I’m relieved when Sydney can’t find the song - the quick bursts of ‘Crazy’ are more than enough - and we get out of the confines of the annexe, back into the drawing room, where I spot a framed motto on the wall: “Today is the day you dreamed about yesterday,” it reads, “and all is well.” (Mental note - a good ending). We shake hands and I make my escape down the driveway, past the mortified squirrel, away to the train home. 
Interviews are exhilarating, occasionally nauseating, and this encounter has been no exception. So I take a deep breath, and start to think about putting the conversation in some sort of order. I have an ending. Do I have an intro? What did I get? What really happened? 

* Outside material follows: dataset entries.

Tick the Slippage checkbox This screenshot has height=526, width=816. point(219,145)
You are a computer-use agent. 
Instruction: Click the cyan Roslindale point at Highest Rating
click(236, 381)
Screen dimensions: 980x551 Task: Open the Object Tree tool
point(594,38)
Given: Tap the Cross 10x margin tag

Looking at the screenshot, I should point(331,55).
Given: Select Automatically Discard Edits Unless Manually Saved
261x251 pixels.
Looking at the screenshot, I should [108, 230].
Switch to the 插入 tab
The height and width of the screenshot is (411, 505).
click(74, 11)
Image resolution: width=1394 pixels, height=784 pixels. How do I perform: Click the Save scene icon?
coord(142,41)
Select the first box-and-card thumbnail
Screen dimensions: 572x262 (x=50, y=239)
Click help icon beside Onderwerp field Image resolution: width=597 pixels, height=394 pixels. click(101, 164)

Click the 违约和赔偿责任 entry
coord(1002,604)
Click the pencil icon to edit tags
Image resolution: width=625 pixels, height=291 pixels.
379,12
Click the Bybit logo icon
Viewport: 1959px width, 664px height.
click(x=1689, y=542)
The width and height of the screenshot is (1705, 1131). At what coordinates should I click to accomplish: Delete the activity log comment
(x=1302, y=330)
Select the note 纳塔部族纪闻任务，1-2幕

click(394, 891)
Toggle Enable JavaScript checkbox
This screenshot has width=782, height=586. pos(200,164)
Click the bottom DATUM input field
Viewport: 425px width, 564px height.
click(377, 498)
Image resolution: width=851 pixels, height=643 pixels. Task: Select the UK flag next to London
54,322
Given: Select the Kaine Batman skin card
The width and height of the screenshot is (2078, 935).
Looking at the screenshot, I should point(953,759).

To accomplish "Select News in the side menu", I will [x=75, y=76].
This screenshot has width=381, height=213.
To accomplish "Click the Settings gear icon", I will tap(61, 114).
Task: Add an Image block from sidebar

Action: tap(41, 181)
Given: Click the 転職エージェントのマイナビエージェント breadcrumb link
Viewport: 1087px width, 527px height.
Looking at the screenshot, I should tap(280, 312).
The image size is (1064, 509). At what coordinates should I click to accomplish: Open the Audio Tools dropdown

It’s at this point that I cross my legs to rest my notebook on my knee, and the awful smell hits me again. I look down. My shoe is covered in dogshit. Well, not entirely covered. Much of it has surely come off on the deep shag of Sydney Devine’s drawing room carpet, and Sydney, dear old Steak’n’Kidney, has endured, inhaled, and will now have to Hoover away the filth that I have tread through his otherwise spotless house. 

I told this story at a journalism awards ceremony. Afterwards, I was accused of making a metaphorical attack on the ethical code of my editor. Perhaps that was my intention. I hope not. Mostly I just wanted to say, in the homespun manner of the Ayrshire Ernest Tubb, be careful of the stones that you throw. 
The moral, journalism tip #57: when you smell shit - check your own shoes.